▶ [Textauszug]:

Haben Seelsorgende momentan überhaupt Zugang zu Coronapatient*innen?

Heimendahl: Soweit ich weiß, gibt es bislang kaum direkten Kontakt. Die Seelsorgenden, die Coronapatient*innen in ihrem Krankenhaus haben, zum Beispiel in der Charité in Berlin, erzählten mir, dass sie dorthin bisher nicht gerufen wurden.

Vermutlich werden in den nächsten Wochen auch vermehrt Menschen auf Corona-Stationen sterben. Wie bereiten Sie sich auf diese Situation vor?

Heimendahl: Wir überlegen, wie wir Angehörige begleiten können, die nicht zu den Sterbenden gehen dürfen. Schon jetzt sind die An- und Zugehörigen offen und dankbar dafür, dass sie über die Seelsorger*innen Kontakt zu ihren Lieben aufnehmen können. Und wir denken darüber nach, wie wir dazu beitragen können, dass möglichst wenig Menschen im Sterben allein sind. Dazu gibt es Überlegungen, ob wir auch Gemeindepfarrer*innen in die Sterbebegleitung beziehungsweise Trauerbegleitung einbinden können und wollen. Zudem haben wir überlegt, was wir an kleinen Texten, sei es ein Segen oder ein Gebet, den Pflegekräften für die Abschiednahme zur Verfügung stellen können. Auch jetzt sterben ja täglich Menschen an Altersschwäche oder an schweren Erkrankungen. Und die werden in den Hintergrund rücken, wenn es akut wird. Wir müssen für diese Menschen sorgen und gucken, was noch möglich ist und wie wir auch das Pflegepersonal auf diese Not aufmerksam machen können. Schließlich gibt es schon Initiativen, auch für Pflegekräfte ein eigenes Seelsorgetelefon zu installieren. Ich wäre froh, wenn wir sie in dieser außerordentlich belastenden Zeit ebenfalls begleiten könnten.

▶ [Gespeicherte Datensätze]:
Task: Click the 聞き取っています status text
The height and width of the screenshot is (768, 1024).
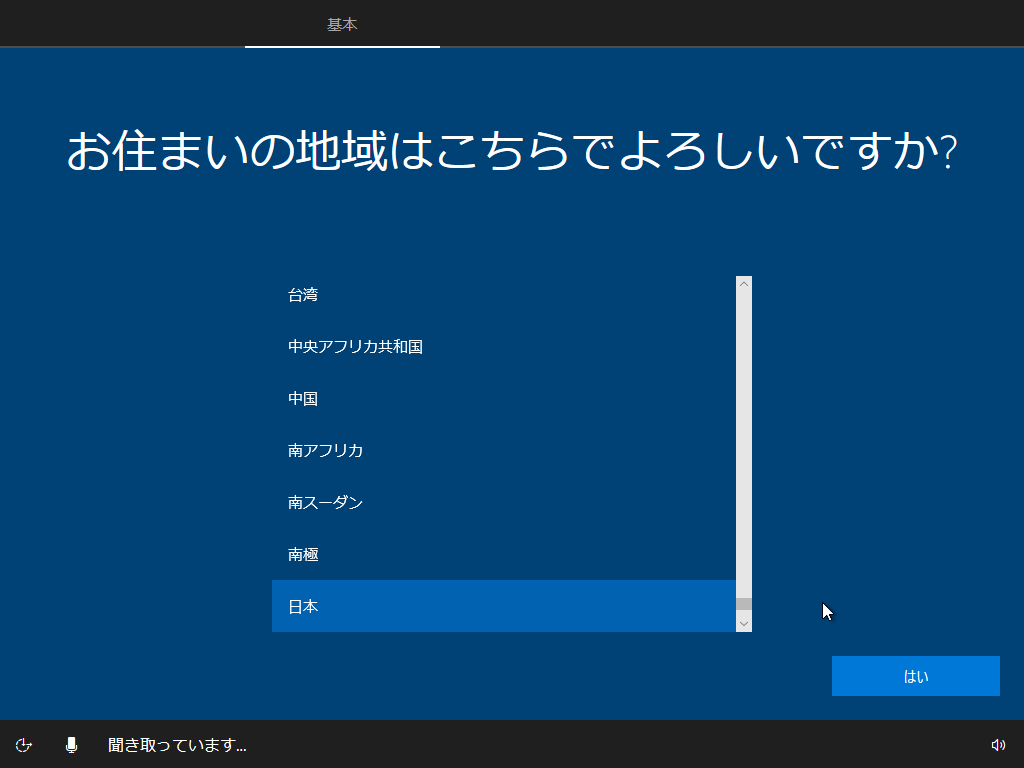Action: point(176,744)
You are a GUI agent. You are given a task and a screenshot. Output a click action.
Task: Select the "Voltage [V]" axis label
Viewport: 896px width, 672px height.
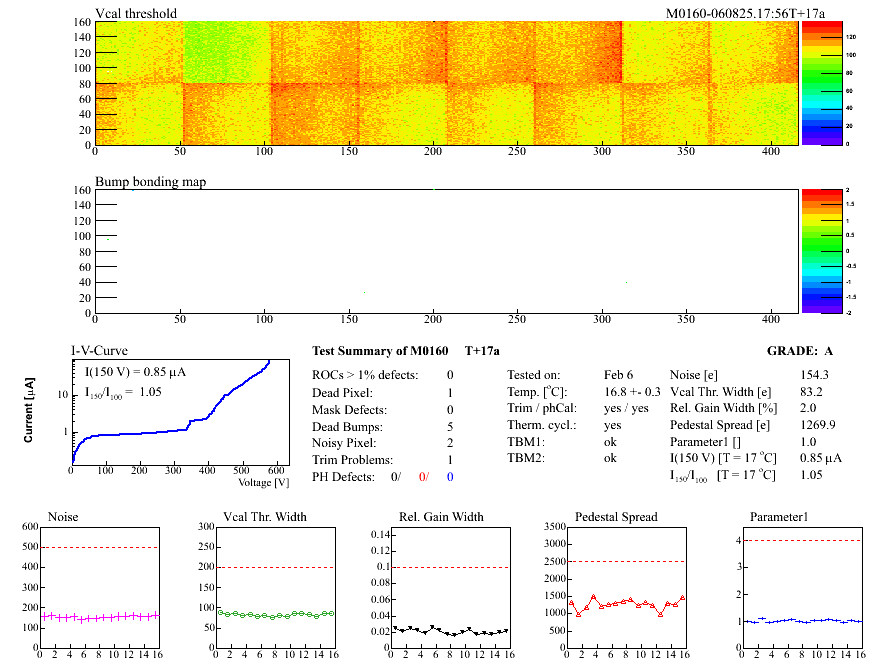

▶ [Übungen]:
- A) Geben Sie aus dem Interview zur Seelsorge alles von „Heimendahl: Soweit ich weiß, gibt“ bis hinunter zu „nicht gerufen wurden.“ wortgetreu wieder.
- B) Was steht im Interview zur Seelsorge?
(i) Welches Krankenhaus in Berlin nennt Heimendahl als Beispiel für eine Klinik mit Coronapatient*innen?
(ii) Wen überlegt man in die Sterbe- beziehungsweise Trauerbegleitung einzubinden?
(iii) Für wen soll laut Initiativen ein eigenes Seelsorgetelefon eingerichtet werden?
- C) Wie könnte das Interview zur Seelsorge weitergehen? Führen Sie es im Anschluss an den letzten Satz fort.
Das Material hat keinen Bezug zum Interview zur Seelsorge.

▶ [Lösungen]:
- A)
Heimendahl: Soweit ich weiß, gibt es bislang kaum direkten Kontakt. Die Seelsorgenden, die Coronapatient*innen in ihrem Krankenhaus haben, zum Beispiel in der Charité in Berlin, erzählten mir, dass sie dorthin bisher nicht gerufen wurden.

- B)
(i) Die Charité
(ii) Gemeindepfarrer*innen
(iii) Für Pflegekräfte

- C)
Hat sich der Kontakt mit Ärzt*innen und Pflegepersonal durch die Krise verändert?

Heimendahl: Der Kontakt ist ausgesprochen gut und nah. Äußerungen wie: „Ach, Sie sind ja noch da. Wie gut!“ tun uns gut. Ärzt*innen und Pflegende sind unheimlich dankbar für die Unterstützung. Es ist eine hohe Solidarität untereinander da, ein konzentriertes, gutes Miteinander.

Was macht Ihnen Mut, wenn Sie auf die nächsten Wochen blicken?

Heimendahl: Der Gedanke, dass sich die Erde gerade von uns erholt und die Schöpferkraft durchbricht. Ich bin sehr gespannt, wie die Erde in drei Monaten oder einem halben Jahr aussieht, und was von dem Guten, das wir gerade neben allem Erschreckenden auch erleben, bleiben wird und Altes ablöst. Die Solidarität untereinander, das Entdecken von Glaubenskräften, das Gottvertrauen, die tiefen existentiellen Fragen… Auch sonst werden sie in krisenhaften Situationen im Krankenhaus gestellt, aber jetzt sind sie noch viel stärker als sonst präsent: Was trägt mich? Wofür leben wir eigentlich? Haben wir die richtigen Prioritäten? Was ist lebensfördernd vor dem Hintergrund des Todes? Ich glaube, das rüttelt eine Menge Menschen auf. Und das macht mir Mut.

Was wird die Krankenhausseelsorge aus dieser Erfahrung mitnehmen?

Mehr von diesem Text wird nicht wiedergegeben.